### AVAILABLE DATA
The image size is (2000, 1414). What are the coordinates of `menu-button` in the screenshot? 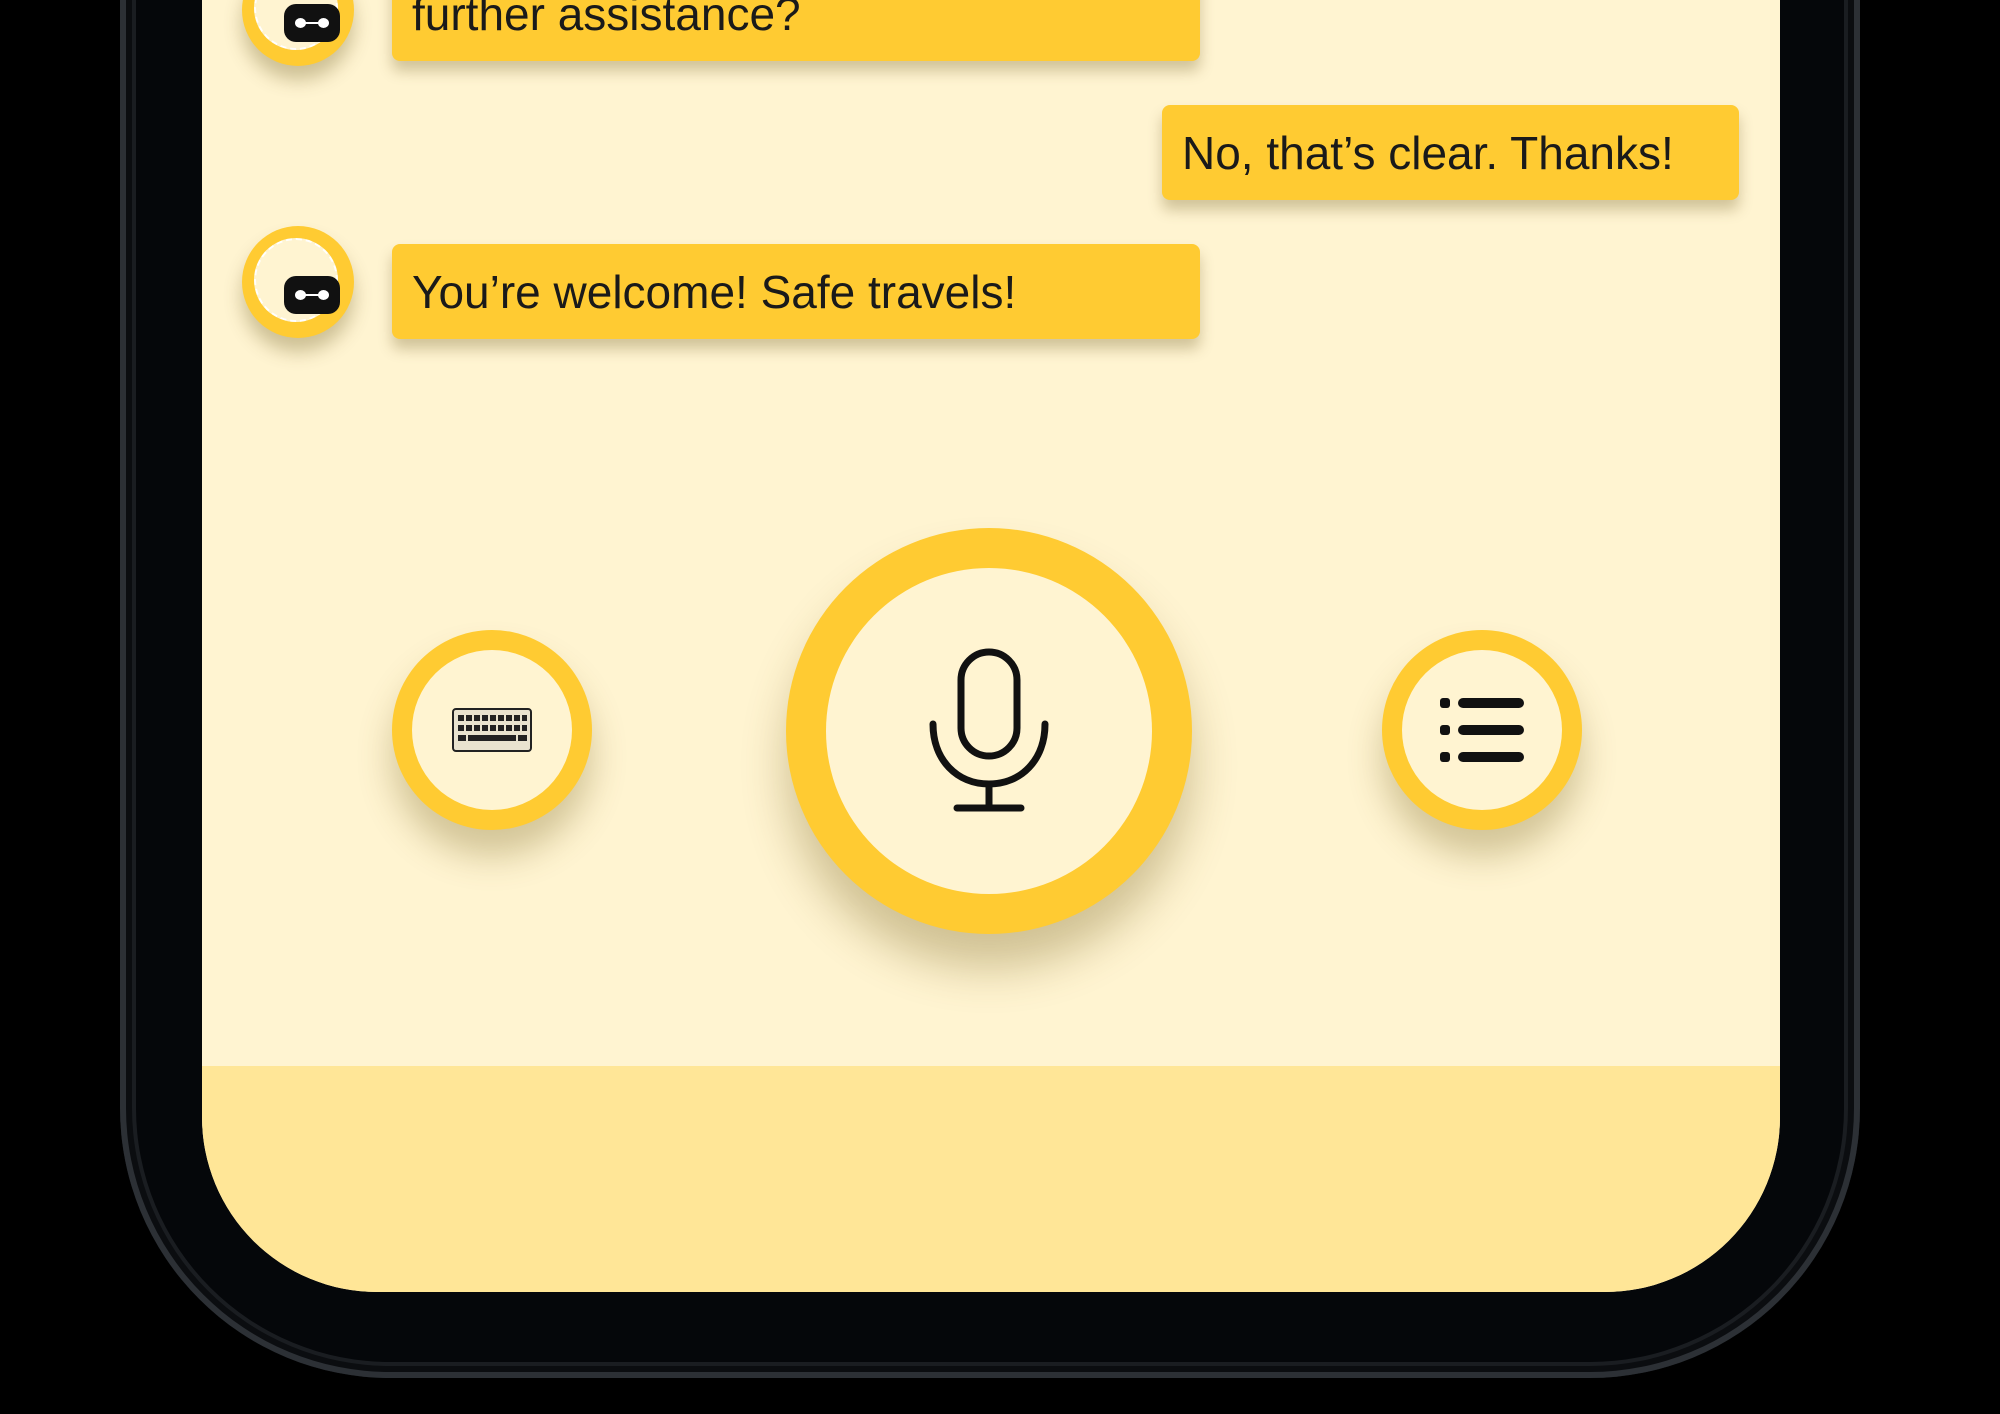 It's located at (1482, 730).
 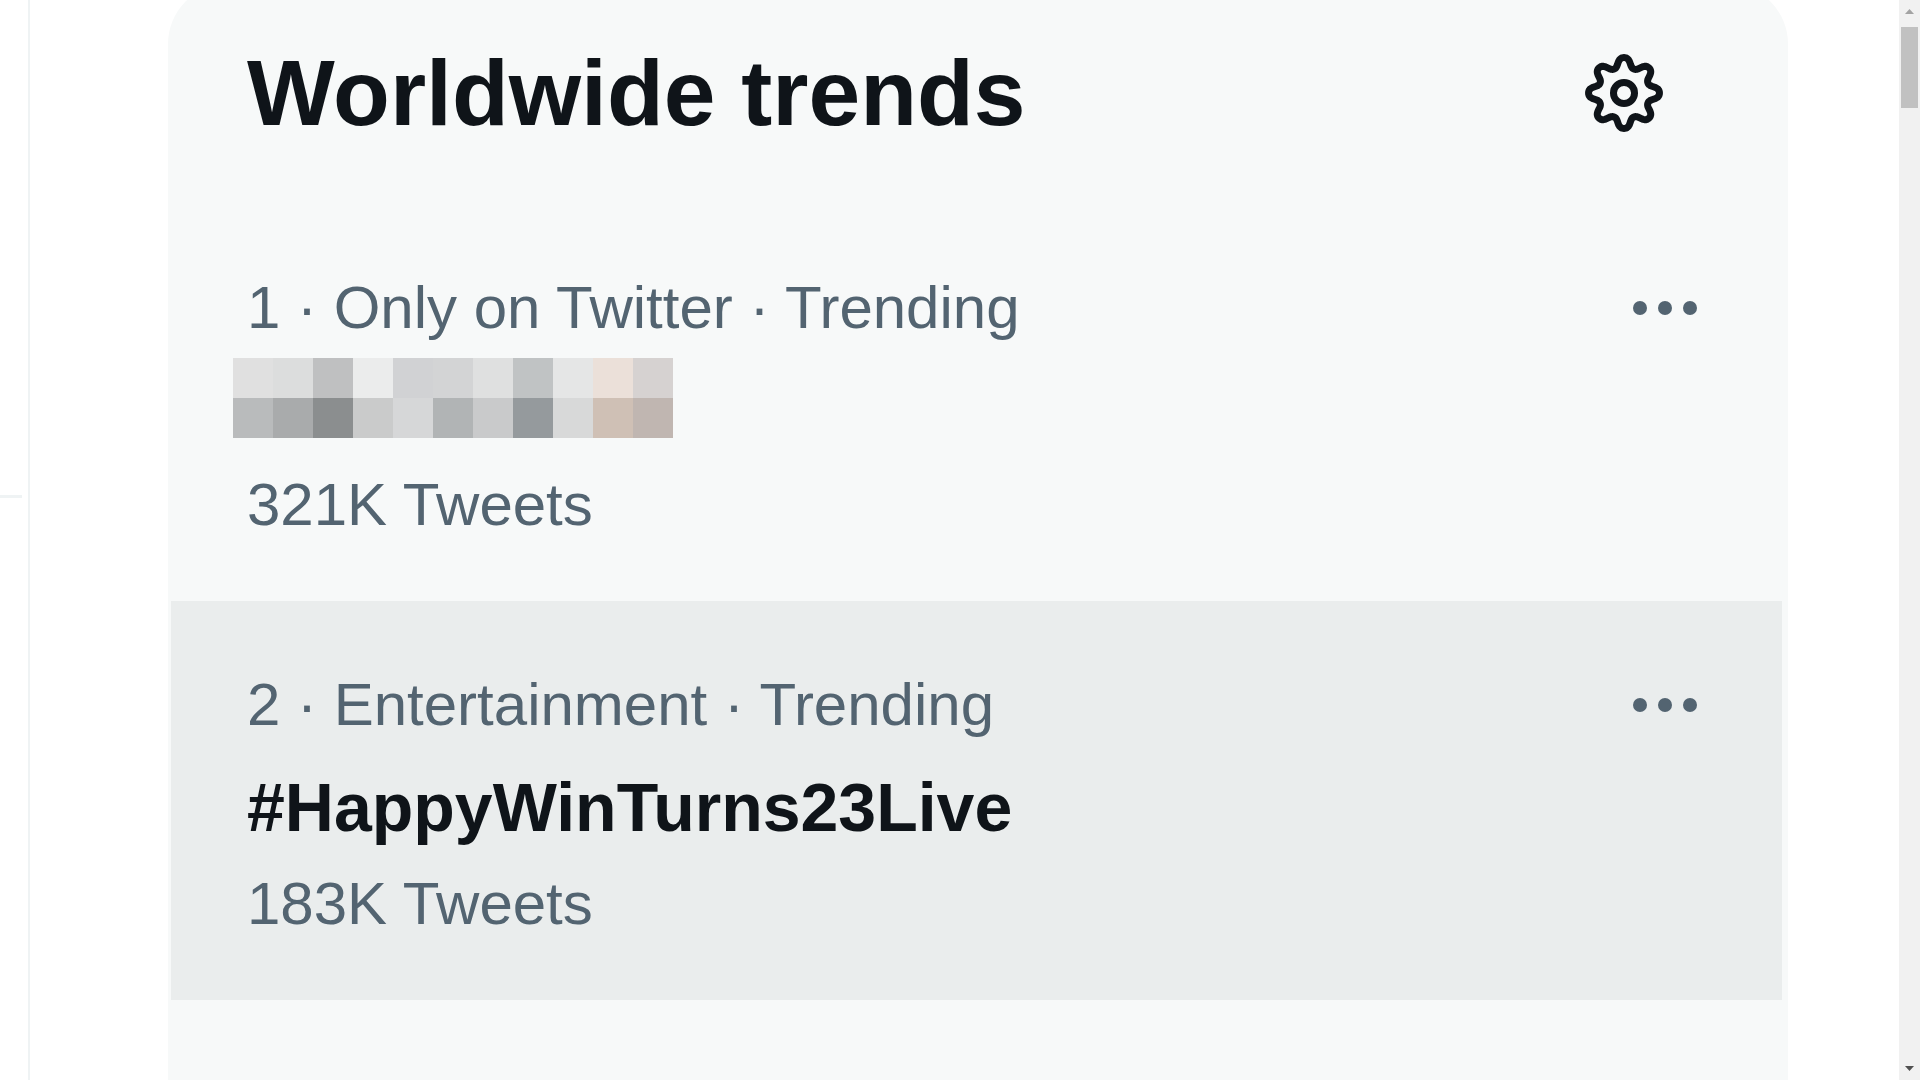 What do you see at coordinates (420, 904) in the screenshot?
I see `tweet-count: 183K Tweets` at bounding box center [420, 904].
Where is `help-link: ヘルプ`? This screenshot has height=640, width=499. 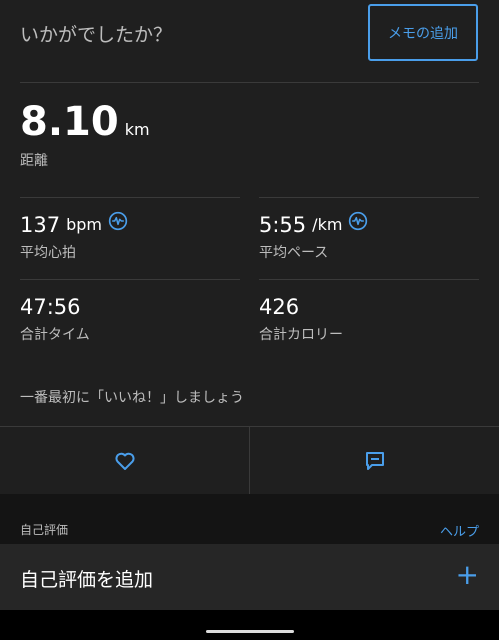 help-link: ヘルプ is located at coordinates (460, 530).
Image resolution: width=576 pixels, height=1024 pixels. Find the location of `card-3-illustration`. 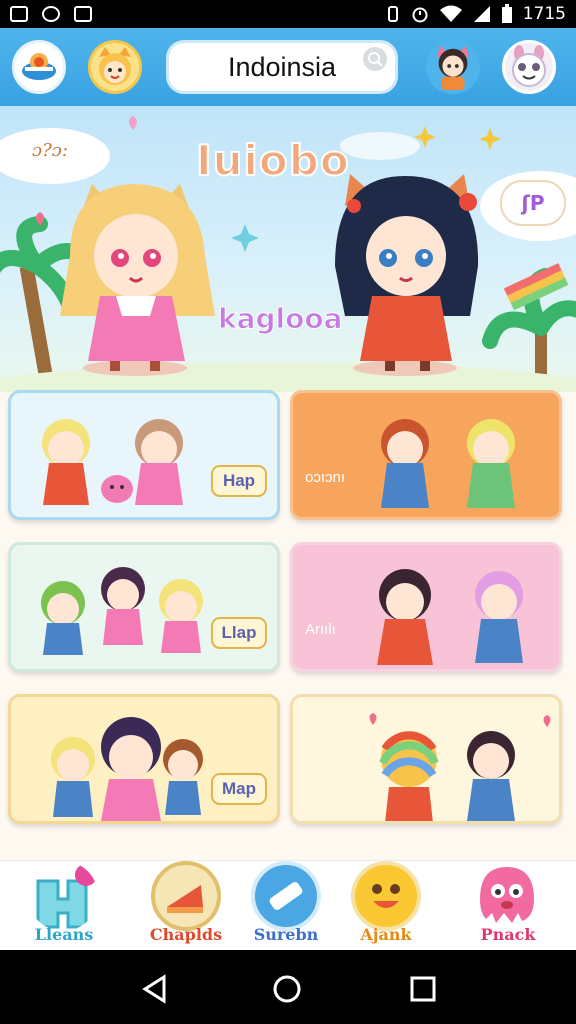

card-3-illustration is located at coordinates (122, 611).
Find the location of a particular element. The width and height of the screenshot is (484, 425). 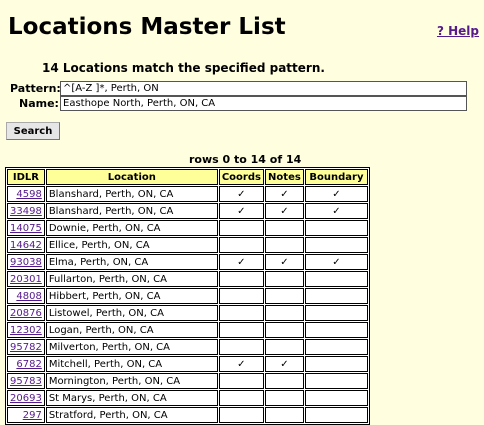

table-row: 12302 Logan, Perth, ON, CA is located at coordinates (188, 330).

### WHAT YOU ARE ASKED TO DO
Reproduce the records from the line containing "Find the location of a" through the end of the records, both ends included, replacing "particular" with "specific" and leaving everything else unchanged. Omit the pictures from your answer.

### RESPONSE BOX
Find the location of a specific element. The width and height of the screenshot is (484, 425). 

table-row: 12302 Logan, Perth, ON, CA is located at coordinates (188, 330).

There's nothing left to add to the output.